That includes the first thing I tried, as the line right after the comment, which was iterating all of the values in the list. I got this:

Attempt 1

It doesn't look close to monotonic, so I tried iterating only values that would decrease the sum, if there are any, iterating the ones that would increase it least otherwise:

l=len(a)
n=[iterate(i) for i in a]
less=[n[i]<a[i] for i in range(l)]
if any(less):
    return less
m=[n[i]-a[i] for i in range(l)]
return [m[i]==min(m) for i in range(l)]

Unfortunately, that doesn't terminate (at least for n1=200, n2=400).
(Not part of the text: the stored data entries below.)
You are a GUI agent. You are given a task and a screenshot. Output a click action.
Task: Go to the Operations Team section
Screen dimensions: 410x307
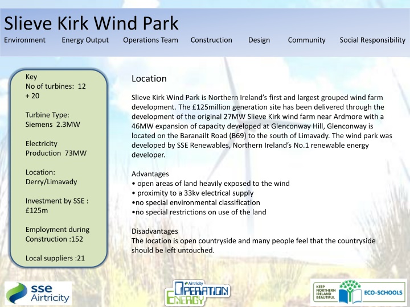150,40
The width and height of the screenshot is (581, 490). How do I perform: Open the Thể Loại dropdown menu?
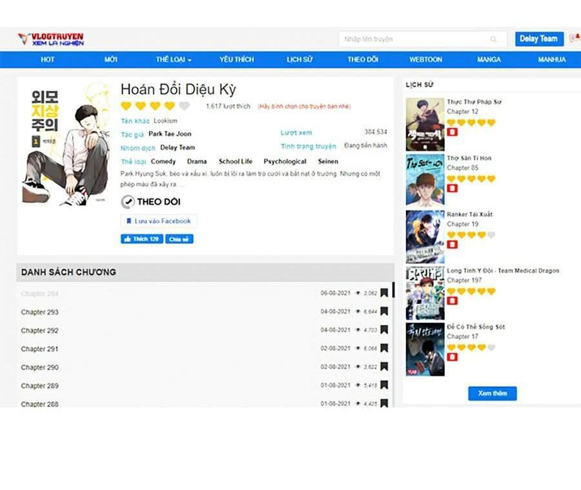pos(172,59)
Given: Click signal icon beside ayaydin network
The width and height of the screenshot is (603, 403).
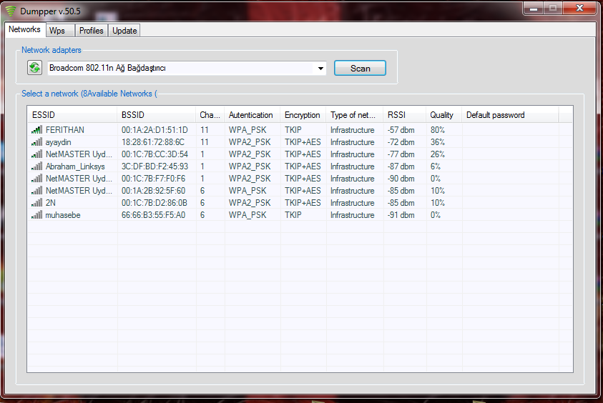Looking at the screenshot, I should click(x=36, y=142).
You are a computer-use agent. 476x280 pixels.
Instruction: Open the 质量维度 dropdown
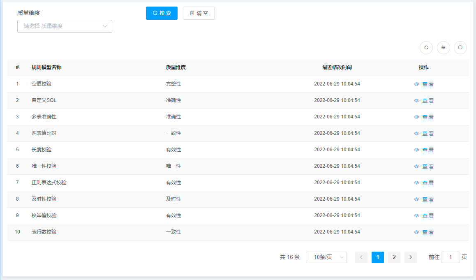coord(65,26)
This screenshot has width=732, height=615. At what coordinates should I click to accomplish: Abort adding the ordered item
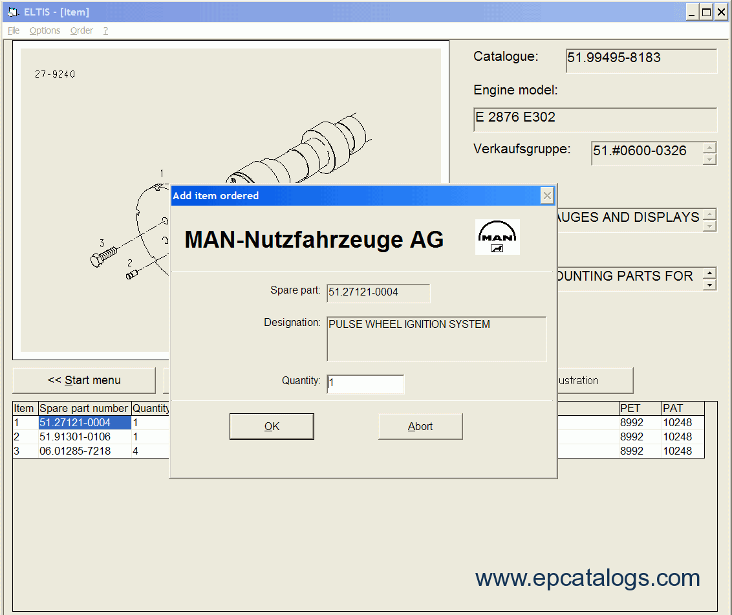[x=420, y=426]
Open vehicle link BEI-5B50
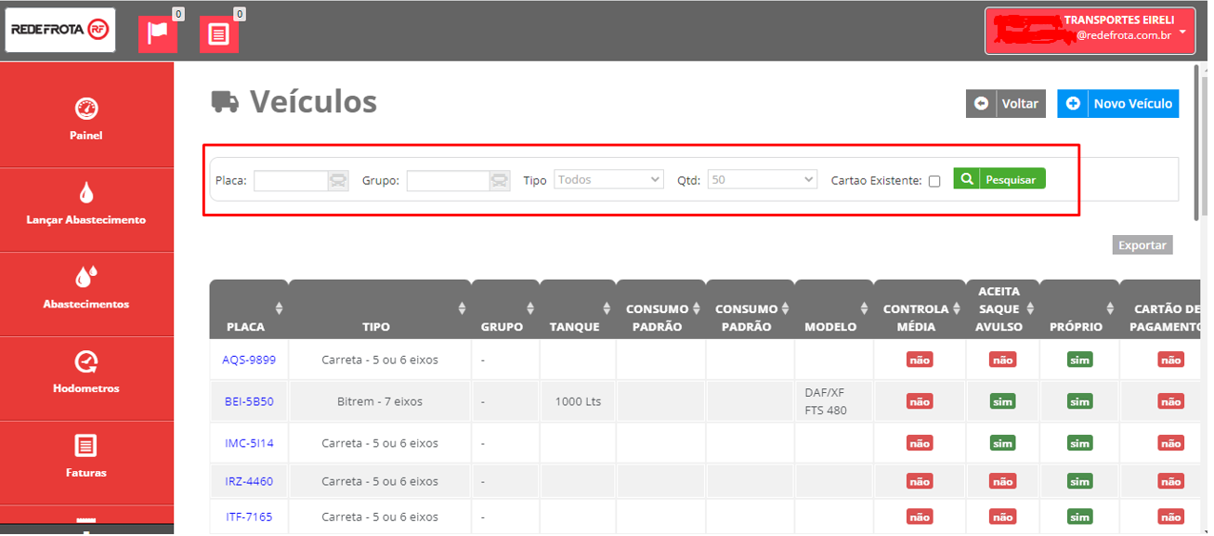 pos(249,401)
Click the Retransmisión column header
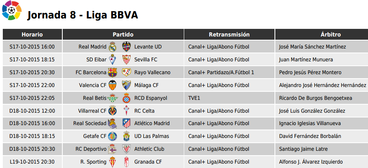Screen dimensions: 368x168 tap(229, 34)
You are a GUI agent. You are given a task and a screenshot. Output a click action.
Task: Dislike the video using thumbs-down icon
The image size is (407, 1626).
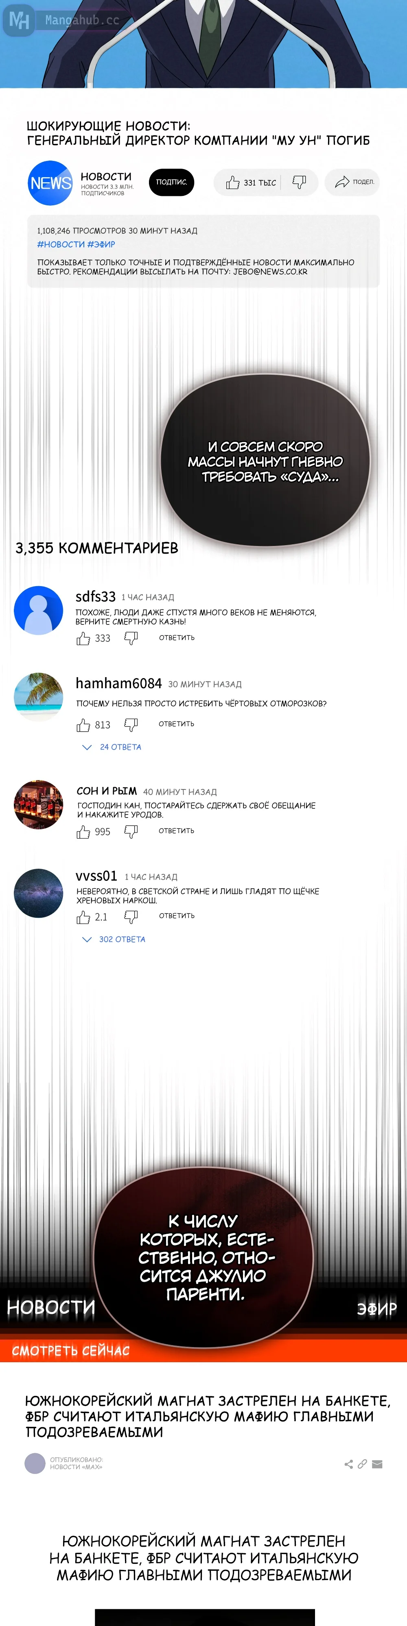point(299,182)
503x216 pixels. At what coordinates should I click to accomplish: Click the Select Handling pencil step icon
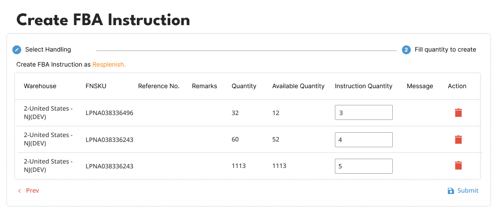(17, 50)
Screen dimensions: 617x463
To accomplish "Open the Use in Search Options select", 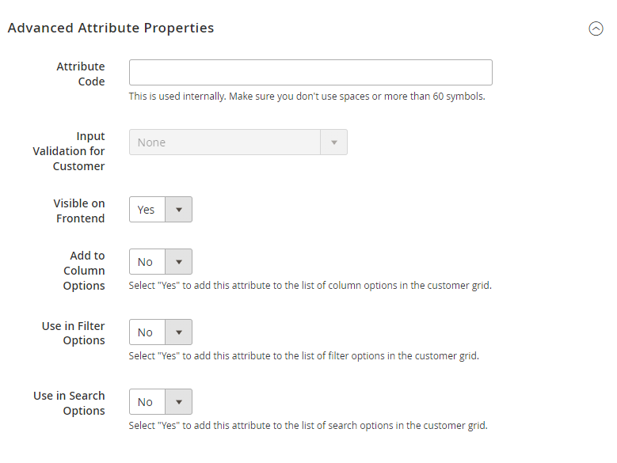I will (161, 402).
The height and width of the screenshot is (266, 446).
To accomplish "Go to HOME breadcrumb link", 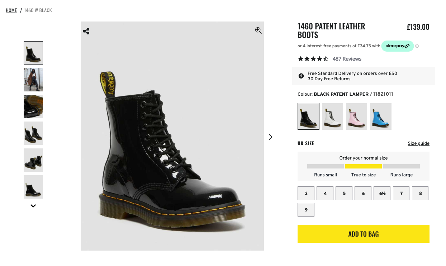I will 11,10.
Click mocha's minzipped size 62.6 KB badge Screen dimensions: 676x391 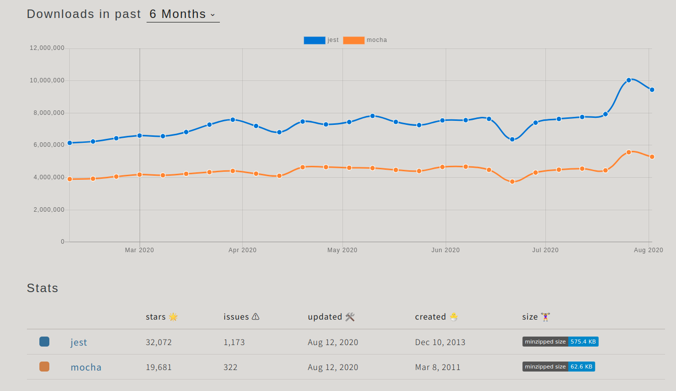(558, 367)
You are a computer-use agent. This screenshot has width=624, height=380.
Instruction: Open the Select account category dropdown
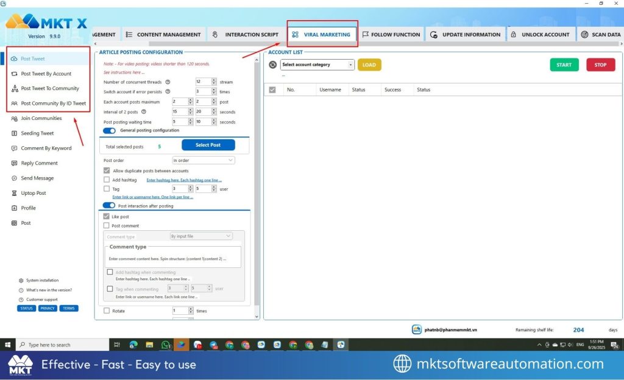click(x=317, y=65)
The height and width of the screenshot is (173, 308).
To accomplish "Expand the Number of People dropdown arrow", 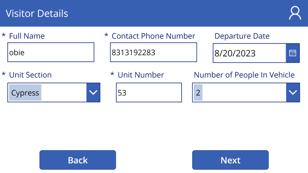I will (x=293, y=92).

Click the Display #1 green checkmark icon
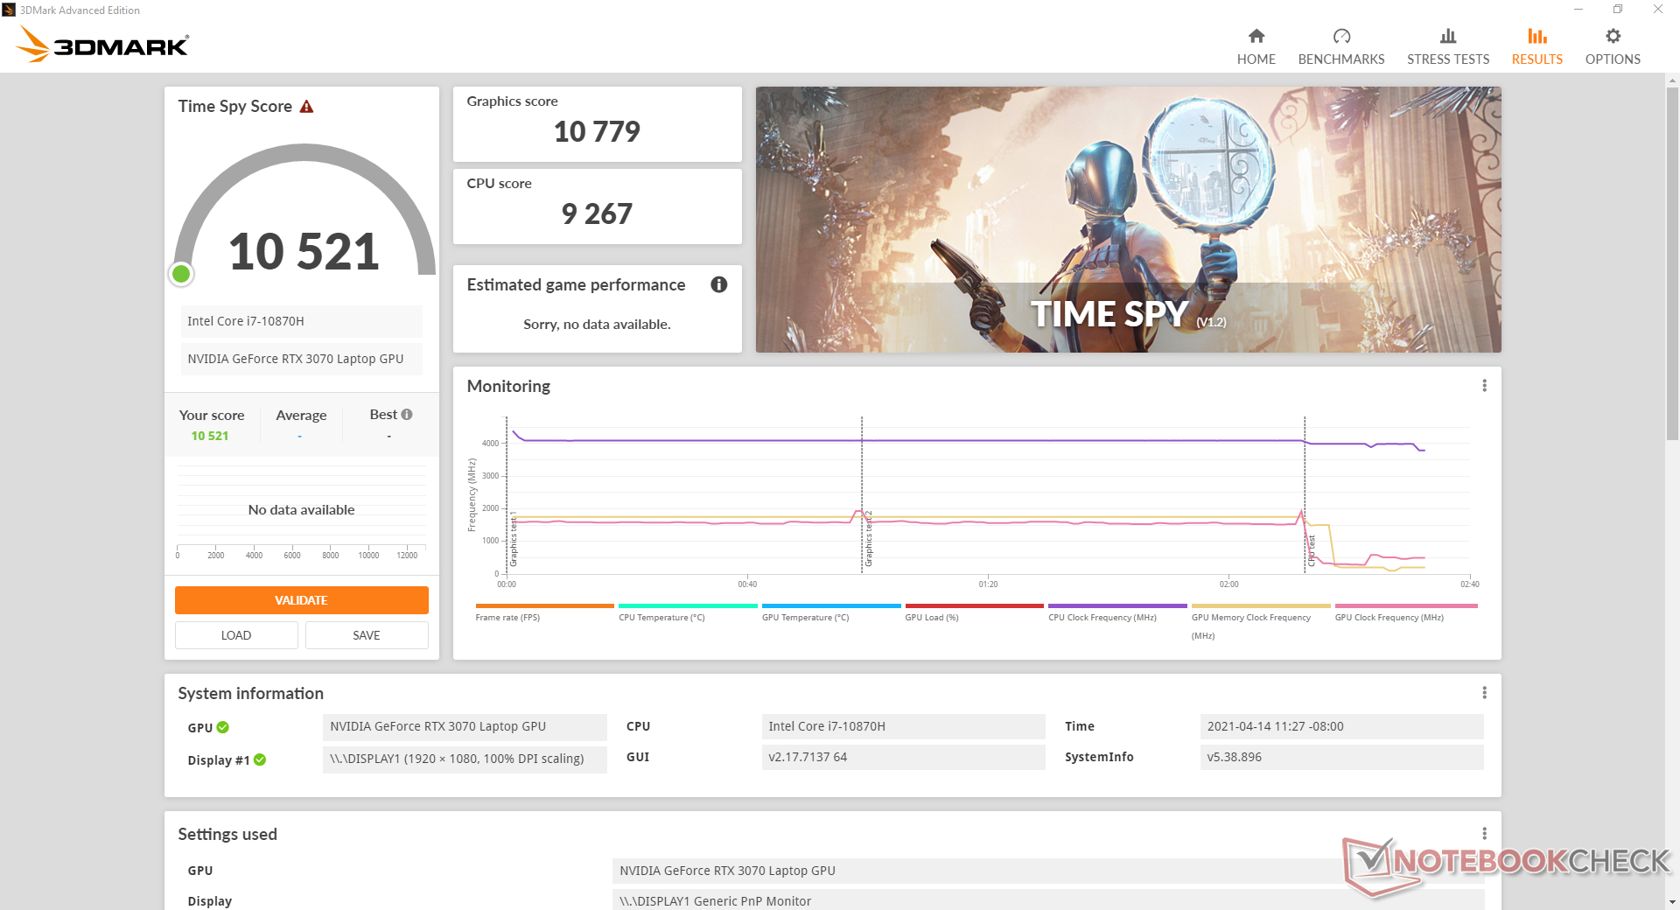[260, 760]
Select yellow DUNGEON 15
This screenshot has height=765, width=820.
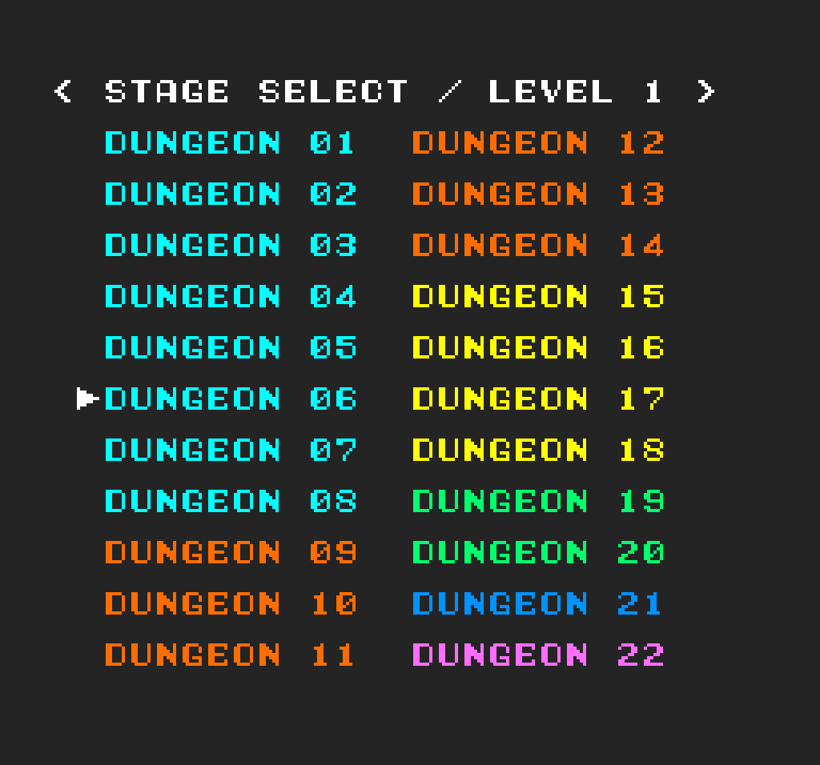tap(538, 296)
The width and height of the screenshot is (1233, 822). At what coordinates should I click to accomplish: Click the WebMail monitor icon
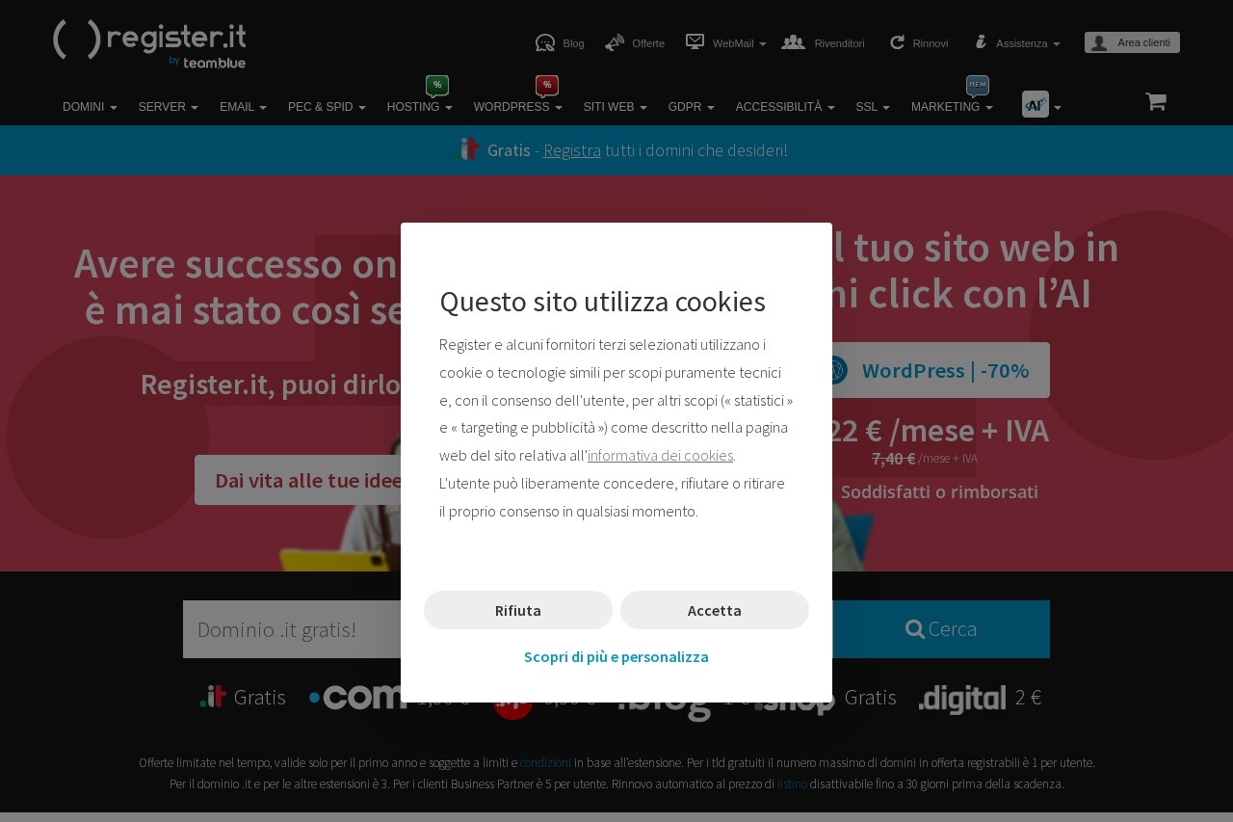pos(695,41)
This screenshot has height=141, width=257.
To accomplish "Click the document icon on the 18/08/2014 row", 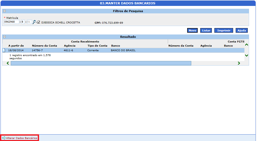I will [x=4, y=50].
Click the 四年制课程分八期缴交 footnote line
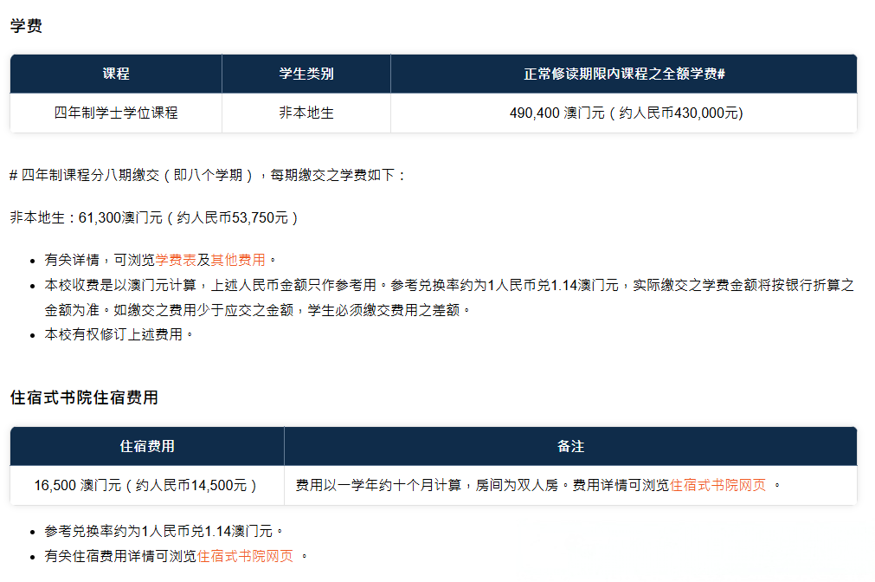 point(208,175)
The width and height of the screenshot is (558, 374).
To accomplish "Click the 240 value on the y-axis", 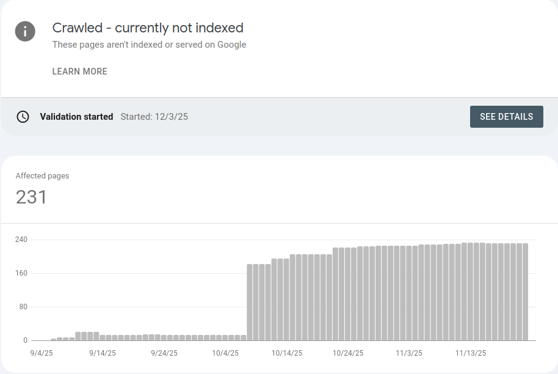I will (x=21, y=240).
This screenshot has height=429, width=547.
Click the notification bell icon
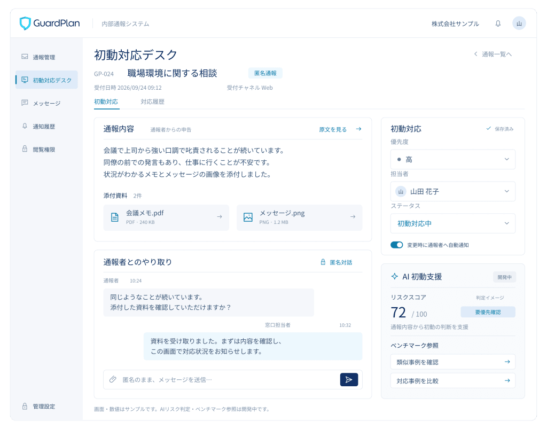[498, 24]

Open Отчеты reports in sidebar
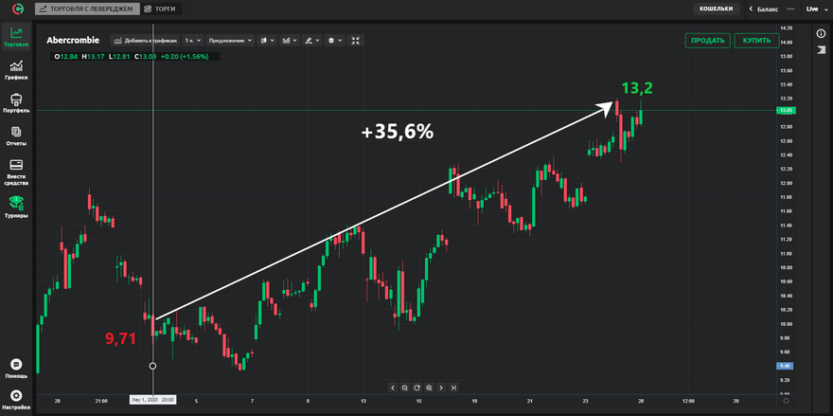[x=15, y=135]
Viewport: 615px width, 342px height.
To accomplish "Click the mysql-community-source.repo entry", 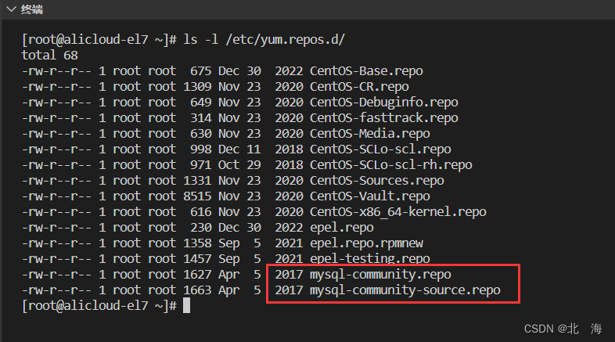I will point(405,290).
I tried keeping track of values I'd seen before by initializing c=set():

l=len(a)
n=[iterate(i) for i in a]
less=[n[i]<a[i] for i in range(l)]
if any(less):
    return less
m={i:n[i]-a[i] for i in range(l)}
r=[i for i in m if m[i]==min(m.values())]
while all([a[i] in c for i in r]) and m != {}:
    m={i:m[i] for i in m if a[i] not in c}
    r+=[i for i in m.keys() if m[i]==min(m.values())]
for i in r:
    c.add(a[i])
return [i in r for i in range(l)]

That doesn't terminate either, though.

I haven't tried anything else yet, but if I have new ideas, I'll post them here.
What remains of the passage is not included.